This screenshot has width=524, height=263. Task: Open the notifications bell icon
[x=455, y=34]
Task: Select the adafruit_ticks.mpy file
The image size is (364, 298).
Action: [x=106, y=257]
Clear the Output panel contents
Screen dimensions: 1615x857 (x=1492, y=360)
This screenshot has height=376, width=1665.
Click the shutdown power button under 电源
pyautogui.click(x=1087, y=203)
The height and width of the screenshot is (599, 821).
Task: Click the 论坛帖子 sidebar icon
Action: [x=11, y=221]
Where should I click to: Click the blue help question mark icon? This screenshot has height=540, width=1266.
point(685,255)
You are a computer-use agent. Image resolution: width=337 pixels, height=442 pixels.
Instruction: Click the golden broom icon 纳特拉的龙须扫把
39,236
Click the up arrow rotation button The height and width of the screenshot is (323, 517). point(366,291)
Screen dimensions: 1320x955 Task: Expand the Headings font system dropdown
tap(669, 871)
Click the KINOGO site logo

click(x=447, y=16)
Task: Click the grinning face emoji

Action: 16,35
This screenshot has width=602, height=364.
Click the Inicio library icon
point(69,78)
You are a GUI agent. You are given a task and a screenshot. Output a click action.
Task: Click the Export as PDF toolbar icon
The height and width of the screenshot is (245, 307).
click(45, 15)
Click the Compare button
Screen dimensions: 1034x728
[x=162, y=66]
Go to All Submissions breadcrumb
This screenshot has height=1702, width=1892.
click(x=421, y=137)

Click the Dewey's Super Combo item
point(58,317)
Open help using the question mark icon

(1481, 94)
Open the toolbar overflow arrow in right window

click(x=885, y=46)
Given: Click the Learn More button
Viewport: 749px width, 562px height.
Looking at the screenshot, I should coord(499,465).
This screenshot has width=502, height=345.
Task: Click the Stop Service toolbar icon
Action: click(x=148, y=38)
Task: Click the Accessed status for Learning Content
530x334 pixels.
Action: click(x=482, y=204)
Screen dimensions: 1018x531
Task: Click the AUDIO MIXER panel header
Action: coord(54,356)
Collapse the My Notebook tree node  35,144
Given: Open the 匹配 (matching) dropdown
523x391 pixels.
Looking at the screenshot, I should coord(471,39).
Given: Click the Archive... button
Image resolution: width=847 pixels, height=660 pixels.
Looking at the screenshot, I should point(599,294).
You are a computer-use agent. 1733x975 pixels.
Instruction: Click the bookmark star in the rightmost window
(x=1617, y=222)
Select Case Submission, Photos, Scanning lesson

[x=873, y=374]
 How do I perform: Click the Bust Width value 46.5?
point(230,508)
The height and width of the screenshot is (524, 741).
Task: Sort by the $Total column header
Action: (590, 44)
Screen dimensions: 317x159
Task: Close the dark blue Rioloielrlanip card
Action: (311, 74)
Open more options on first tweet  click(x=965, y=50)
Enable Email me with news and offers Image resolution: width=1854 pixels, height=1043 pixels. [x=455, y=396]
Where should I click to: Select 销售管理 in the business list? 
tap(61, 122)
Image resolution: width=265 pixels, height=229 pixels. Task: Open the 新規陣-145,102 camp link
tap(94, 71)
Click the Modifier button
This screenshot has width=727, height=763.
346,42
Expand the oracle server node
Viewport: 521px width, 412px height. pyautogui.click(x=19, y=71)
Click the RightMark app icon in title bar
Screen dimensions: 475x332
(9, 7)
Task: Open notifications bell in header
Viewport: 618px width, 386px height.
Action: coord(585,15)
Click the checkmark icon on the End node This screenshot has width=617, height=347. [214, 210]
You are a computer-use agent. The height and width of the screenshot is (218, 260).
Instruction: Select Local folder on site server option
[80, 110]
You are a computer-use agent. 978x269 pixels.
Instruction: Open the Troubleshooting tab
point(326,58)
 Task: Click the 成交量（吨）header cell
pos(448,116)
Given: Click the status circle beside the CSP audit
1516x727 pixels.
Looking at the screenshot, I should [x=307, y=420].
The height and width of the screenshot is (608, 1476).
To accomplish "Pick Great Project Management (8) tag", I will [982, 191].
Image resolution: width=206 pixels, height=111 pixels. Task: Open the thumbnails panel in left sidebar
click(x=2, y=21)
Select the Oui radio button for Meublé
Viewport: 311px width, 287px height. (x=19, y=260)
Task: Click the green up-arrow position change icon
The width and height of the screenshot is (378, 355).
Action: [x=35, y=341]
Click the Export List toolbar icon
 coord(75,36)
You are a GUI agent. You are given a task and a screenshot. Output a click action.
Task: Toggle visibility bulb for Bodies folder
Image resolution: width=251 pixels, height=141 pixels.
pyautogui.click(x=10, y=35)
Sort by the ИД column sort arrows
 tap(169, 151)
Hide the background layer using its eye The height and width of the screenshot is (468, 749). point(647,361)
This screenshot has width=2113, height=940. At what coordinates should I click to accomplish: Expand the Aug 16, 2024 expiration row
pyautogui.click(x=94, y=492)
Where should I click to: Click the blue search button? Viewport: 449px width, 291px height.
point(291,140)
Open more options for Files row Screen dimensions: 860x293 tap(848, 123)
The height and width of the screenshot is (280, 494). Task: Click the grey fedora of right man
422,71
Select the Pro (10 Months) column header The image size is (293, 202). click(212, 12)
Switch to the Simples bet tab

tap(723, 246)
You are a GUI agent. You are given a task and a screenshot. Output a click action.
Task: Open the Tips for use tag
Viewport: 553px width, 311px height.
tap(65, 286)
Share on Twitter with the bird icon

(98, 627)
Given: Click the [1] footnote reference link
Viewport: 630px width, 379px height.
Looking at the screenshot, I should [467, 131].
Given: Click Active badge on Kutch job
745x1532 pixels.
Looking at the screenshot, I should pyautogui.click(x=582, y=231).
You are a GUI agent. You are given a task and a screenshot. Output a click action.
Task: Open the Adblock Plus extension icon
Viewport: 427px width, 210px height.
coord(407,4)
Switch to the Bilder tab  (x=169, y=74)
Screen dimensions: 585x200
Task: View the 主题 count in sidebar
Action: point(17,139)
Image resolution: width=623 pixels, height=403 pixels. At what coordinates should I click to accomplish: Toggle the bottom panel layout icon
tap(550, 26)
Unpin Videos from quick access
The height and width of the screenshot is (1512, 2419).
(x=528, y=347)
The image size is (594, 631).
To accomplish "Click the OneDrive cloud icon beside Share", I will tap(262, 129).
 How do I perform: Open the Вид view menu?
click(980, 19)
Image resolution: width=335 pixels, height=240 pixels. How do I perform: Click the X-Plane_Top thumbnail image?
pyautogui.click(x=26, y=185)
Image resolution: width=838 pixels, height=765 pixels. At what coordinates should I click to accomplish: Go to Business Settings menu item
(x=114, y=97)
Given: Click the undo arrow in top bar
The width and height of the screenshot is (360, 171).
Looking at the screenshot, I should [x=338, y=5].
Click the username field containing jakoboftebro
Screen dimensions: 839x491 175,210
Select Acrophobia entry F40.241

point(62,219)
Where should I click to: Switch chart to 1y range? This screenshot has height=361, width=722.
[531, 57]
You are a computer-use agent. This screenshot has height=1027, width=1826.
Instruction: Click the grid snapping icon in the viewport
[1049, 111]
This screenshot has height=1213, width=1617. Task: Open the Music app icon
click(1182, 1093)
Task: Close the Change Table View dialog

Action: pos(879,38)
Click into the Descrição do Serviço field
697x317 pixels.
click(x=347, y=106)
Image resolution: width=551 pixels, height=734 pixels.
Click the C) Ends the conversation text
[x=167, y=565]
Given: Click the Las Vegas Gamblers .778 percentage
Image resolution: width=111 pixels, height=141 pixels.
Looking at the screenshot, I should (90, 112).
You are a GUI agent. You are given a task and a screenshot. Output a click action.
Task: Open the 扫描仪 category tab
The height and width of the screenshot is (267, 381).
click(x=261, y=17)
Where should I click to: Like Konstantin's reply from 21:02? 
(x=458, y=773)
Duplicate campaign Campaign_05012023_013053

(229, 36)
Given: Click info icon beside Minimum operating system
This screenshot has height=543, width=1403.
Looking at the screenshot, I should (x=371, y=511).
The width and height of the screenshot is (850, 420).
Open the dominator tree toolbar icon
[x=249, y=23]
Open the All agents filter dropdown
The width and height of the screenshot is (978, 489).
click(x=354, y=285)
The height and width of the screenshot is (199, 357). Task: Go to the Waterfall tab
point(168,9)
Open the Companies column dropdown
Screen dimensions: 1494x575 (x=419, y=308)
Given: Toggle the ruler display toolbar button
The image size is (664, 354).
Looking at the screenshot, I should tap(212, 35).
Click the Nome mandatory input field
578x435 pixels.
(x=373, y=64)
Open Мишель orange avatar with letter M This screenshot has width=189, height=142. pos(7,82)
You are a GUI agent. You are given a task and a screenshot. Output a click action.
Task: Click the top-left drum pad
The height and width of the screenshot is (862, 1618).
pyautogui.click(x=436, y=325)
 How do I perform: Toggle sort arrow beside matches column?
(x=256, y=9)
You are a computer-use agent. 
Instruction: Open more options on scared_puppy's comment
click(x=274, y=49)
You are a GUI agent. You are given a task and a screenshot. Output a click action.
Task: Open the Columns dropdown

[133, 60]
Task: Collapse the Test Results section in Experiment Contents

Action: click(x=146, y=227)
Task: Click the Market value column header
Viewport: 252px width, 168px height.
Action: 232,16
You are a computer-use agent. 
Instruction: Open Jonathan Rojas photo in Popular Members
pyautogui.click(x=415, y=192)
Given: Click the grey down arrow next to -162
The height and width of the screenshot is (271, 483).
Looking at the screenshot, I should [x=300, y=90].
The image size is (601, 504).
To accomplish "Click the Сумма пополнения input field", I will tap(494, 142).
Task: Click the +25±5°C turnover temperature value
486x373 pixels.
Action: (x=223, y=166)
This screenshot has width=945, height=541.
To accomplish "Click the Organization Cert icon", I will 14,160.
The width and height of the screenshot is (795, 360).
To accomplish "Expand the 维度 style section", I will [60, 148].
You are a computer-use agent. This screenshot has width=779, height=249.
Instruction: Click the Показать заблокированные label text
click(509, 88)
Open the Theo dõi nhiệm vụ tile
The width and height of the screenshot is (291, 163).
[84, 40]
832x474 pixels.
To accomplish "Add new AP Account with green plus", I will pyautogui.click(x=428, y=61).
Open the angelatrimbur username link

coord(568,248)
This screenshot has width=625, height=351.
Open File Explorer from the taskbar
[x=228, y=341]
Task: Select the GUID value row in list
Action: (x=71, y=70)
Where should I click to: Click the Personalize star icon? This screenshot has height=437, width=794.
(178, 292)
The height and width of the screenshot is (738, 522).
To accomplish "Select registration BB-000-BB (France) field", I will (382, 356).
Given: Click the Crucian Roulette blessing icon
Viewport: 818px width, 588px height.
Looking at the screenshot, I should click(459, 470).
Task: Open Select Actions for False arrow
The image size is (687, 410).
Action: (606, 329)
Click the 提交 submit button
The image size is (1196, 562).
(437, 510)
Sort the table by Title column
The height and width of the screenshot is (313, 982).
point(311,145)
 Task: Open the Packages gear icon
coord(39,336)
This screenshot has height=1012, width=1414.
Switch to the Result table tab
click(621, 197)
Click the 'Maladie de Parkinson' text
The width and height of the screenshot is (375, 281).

What you are asked to do :: Copy out the data exactly, from its first line through the line containing "Click the up", including that line.

Full response ::
This screenshot has width=524, height=263. Task: Open the notifications bell icon
[x=455, y=34]
Task: Select the adafruit_ticks.mpy file
The image size is (364, 298).
Action: [x=106, y=257]
Clear the Output panel contents
Screen dimensions: 1615x857 (x=1492, y=360)
This screenshot has height=376, width=1665.
Click the shutdown power button under 电源
pyautogui.click(x=1087, y=203)
The height and width of the screenshot is (599, 821).
Task: Click the 论坛帖子 sidebar icon
Action: [x=11, y=221]
Where should I click to: Click the blue help question mark icon? This screenshot has height=540, width=1266.
point(685,255)
You are a computer-use agent. Image resolution: width=337 pixels, height=442 pixels.
Instruction: Click the golden broom icon 纳特拉的龙须扫把
39,236
Click the up arrow rotation button The height and width of the screenshot is (323, 517). point(366,291)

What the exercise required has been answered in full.